Konsep  sekularisasi  dalam  politik  diistilahkan  dengan  ‘Desacralization  of  politics’ , yang bermakna bahwa politik tidaklah sakral. Jadi, unsur­unsur ruhani dan agama  harus disingkirkan  dari  politik.  Oleh  sebab  itu  juga,  peran  ajaran   agama   ke  atas  institusi  politik   harus  disingkirkan.  Ini  menjadi  syarat untuk   melakukan  perubahan  politik  dan  sosial  yang   juga  akan  membenarkan  munculnya  proses  sejarah. 
Sekulariasi  juga terjadi  dalam  kehidupan  dengan  penyingkiran  nilai­ nilai  agama  (deconsecration  of  values).  Dalam  pandangan  sekular,  kebenaran  adalah  relatif. Tidak ada nilai  yang  mutlak. Sistem  nilai manusia sekular harus dikosongkan dari nilai­nilai ag ama. Karena  perspektif  seseorang  dipengaruhi  oleh  faktor   sosial  dan  budaya,   maka  tidak  ada seorang  pun  yang   berhak  memaksakan  sistem  nilainya  ke atas  orang   lain.
Gagasan tentang sekularisasi pertama kali digulirkan oleh Nurcholish Madjid. Pada 3  Januari  1970,  Ketua Umum  Pengurus  Besar Himpunan  Mahasiswa  Islam Indonesia  (HMI),  Nurcholish  Madjid,  secara  resmi  menggulirkan  perlunya  dilakukan sekularisasi  Islam.  Dalam  makalahnya  yang  berjudul  “Keharusan  Pembaruan  Pemikiran Islam dan Masalah Integrasi Umat”, Nurcholish Madjid menyatakan:  
“…  pembaruan  harus  dimulai  dengan  dua  tindakan  yang  saling  erat  hubungannya,  yaitu melepaskan diri dari nilai-nilai tradisional dan mencari nilai-nilai yang berorientasi ke masa depan.  Nostalgia,  atau  orientasi  dan  kerinduan  pada  masa  lampau  yang  berlebihan,  harus diganti  dengan  pandangan  ke  masa  depan.  Untuk  itu  diperlukan  suatu  proses  liberalisasi. Proses  itu  dikenakan  terhadap  “ajaran-ajaran  dan  pandangan-pandangan  Islam”  yang  ada sekarang  ini…”  Untuk  itu,  menurut  Nurcholish,  ada  tiga  proses  yang  harus  dilakukan  dan saling  kait-mengait:  (1) sekularisasi,  (2)  kebebasan intelektual,  dan (3)  ‘Gagasan  mengenai kemajuan’ dan ‘Sikap Terbuka’.”

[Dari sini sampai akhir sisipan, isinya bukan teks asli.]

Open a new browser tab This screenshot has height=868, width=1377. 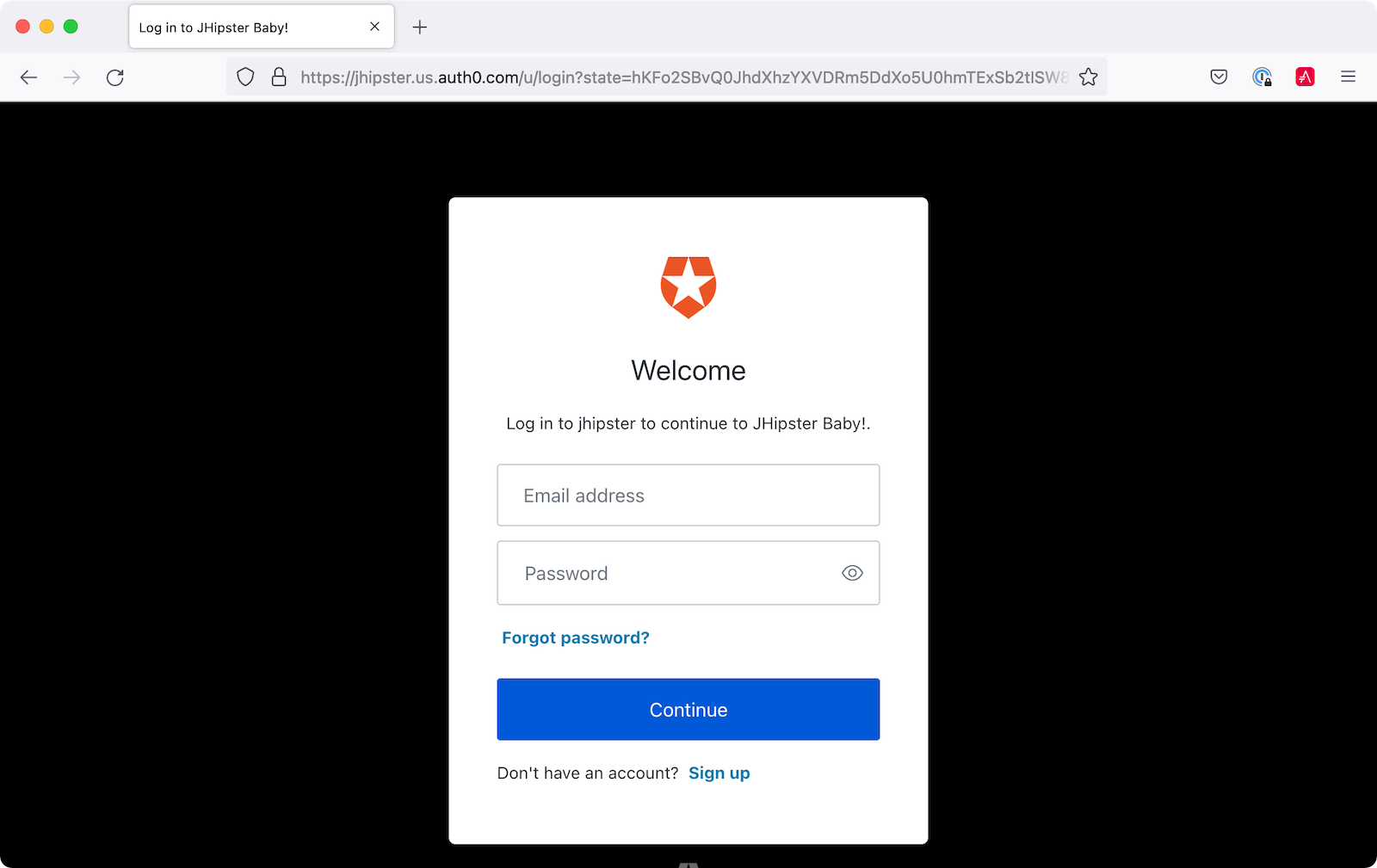point(420,27)

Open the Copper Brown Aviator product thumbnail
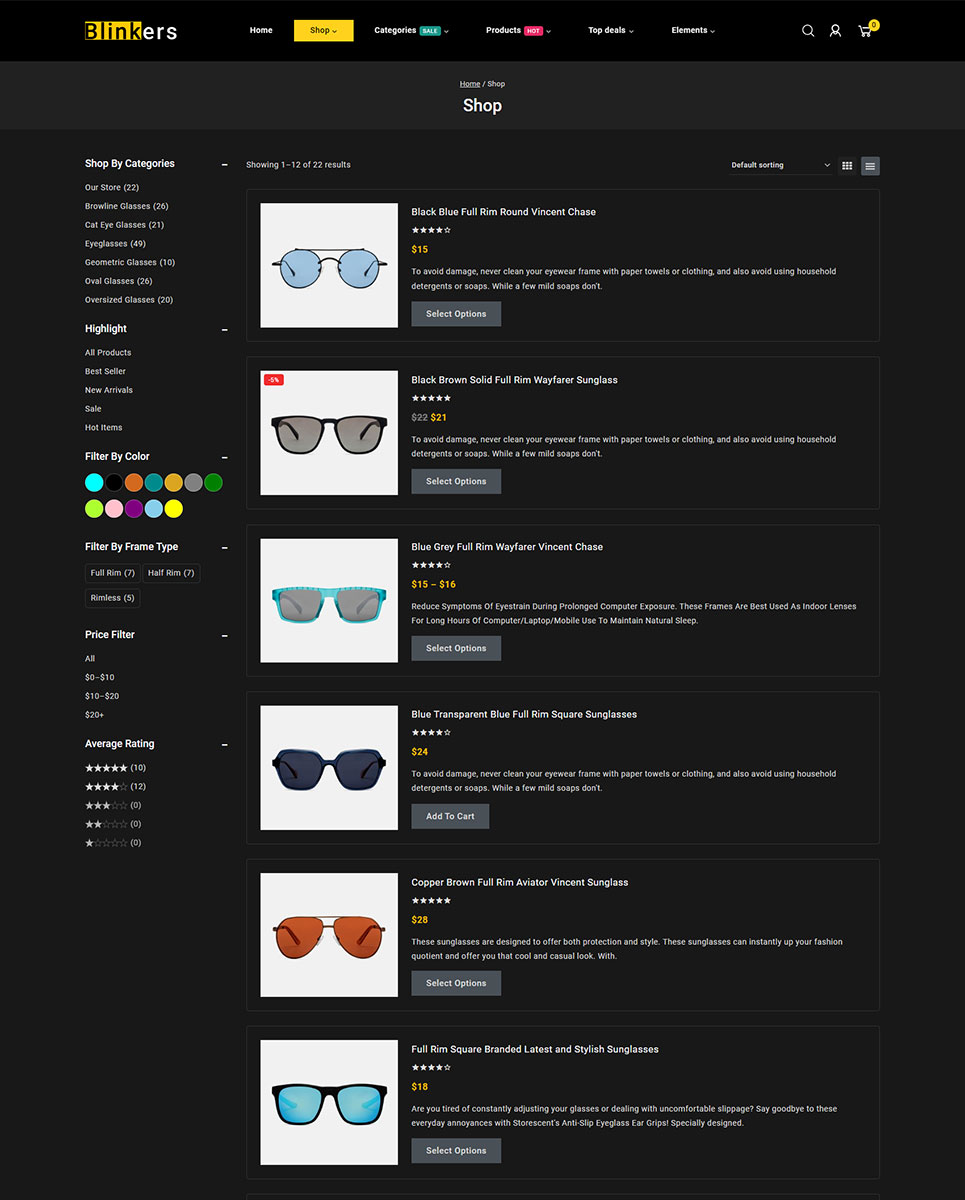[x=329, y=934]
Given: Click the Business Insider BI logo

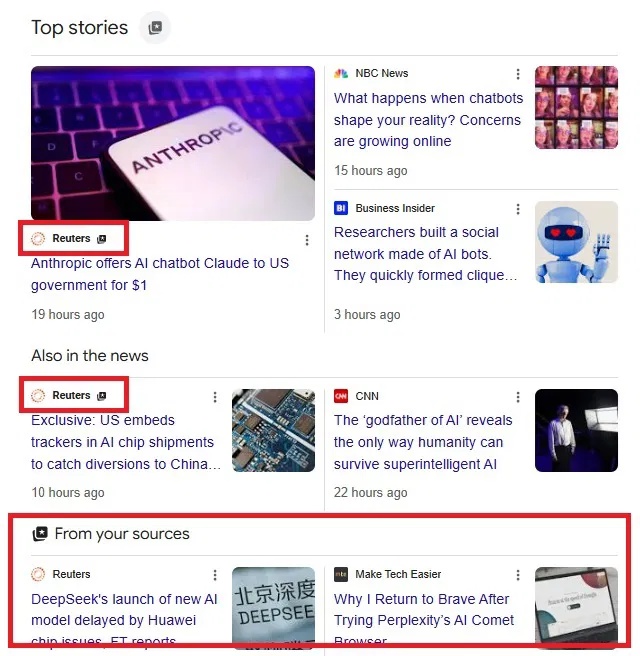Looking at the screenshot, I should (x=341, y=208).

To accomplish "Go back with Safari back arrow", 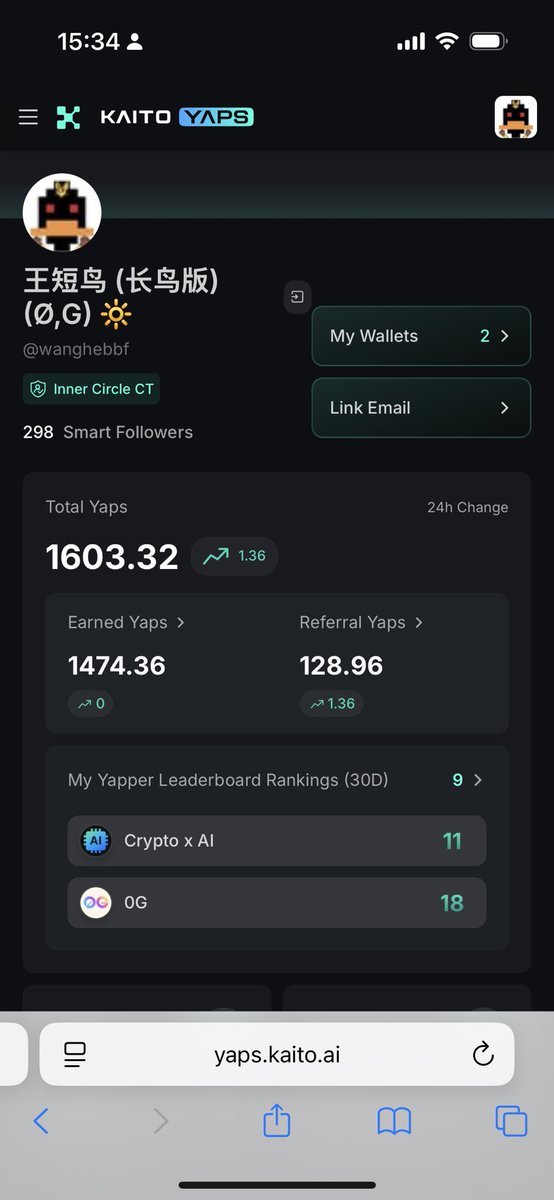I will (41, 1121).
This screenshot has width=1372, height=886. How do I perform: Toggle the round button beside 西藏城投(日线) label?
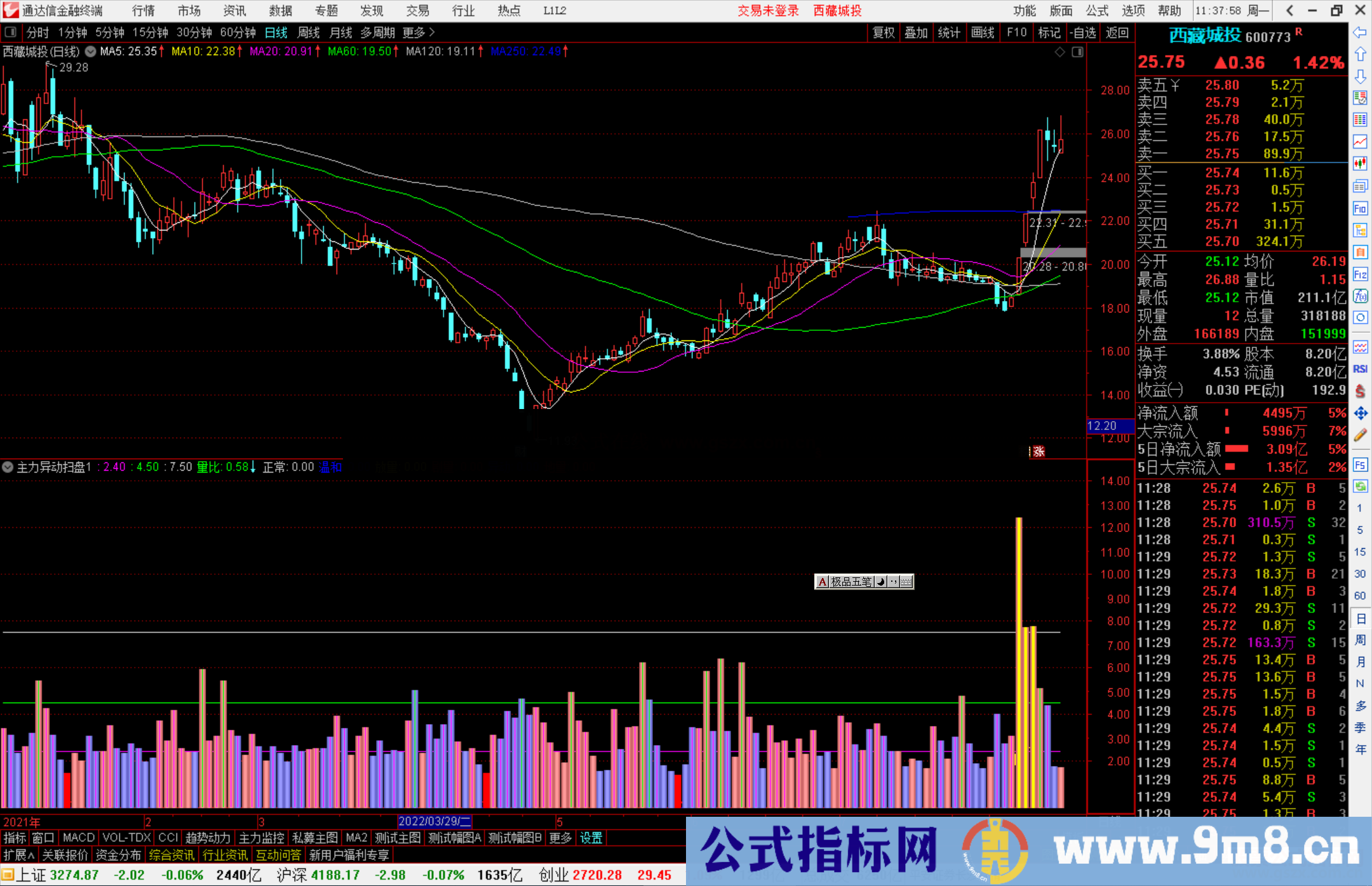click(91, 51)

Ide sekularisasi ini banyak ditentang oleh para cendekiawan muslim, karena memisahkan ajaran agama dari kehidupan manusia. Berbeda dengan Nurcholish Madjid yang menelan dan menyebarluaskan gagasan sekularisasi, khususnya dari Harvey Cox, Syed Naquib al Attas melakukan perlawanan yang sengit terhadap penyebaran “penyakit menular” tersebut. Pada awal tahun 1973, al Attas sudah menulis sebuah buku yang mengkritik gagasan sekularisasi.
Endang Saifuddin Anshari, pengkritik Nurcholish lainnya, menyatakan bahwa berbicara tentang sekularisasi, mau tidak mau mesti mengacu pada sekularisme. “Baik sekularisasi (menurut rumusan sdr. Nurcholish dan yang dianjurkannya itu) maupun sekularisme (yang ditentangnya itu) sama-sama mau membebaskan diri dari ‘tutelage’ (asuhan) agama.” Dalam sebua buku berjudul Anatomi Budak Kuffar dalam Perspektif al Quran, Muhammad Yaqzan menyebutkan, “Puncak gagasan Nurcholish Madjid dalam upaya menyeret manusia ke dalam comberan ateisme baru yang intinya menggusur syariah, bahkan menuduhnya sebagai simbolisme yang mengarah pada berhalaisme.”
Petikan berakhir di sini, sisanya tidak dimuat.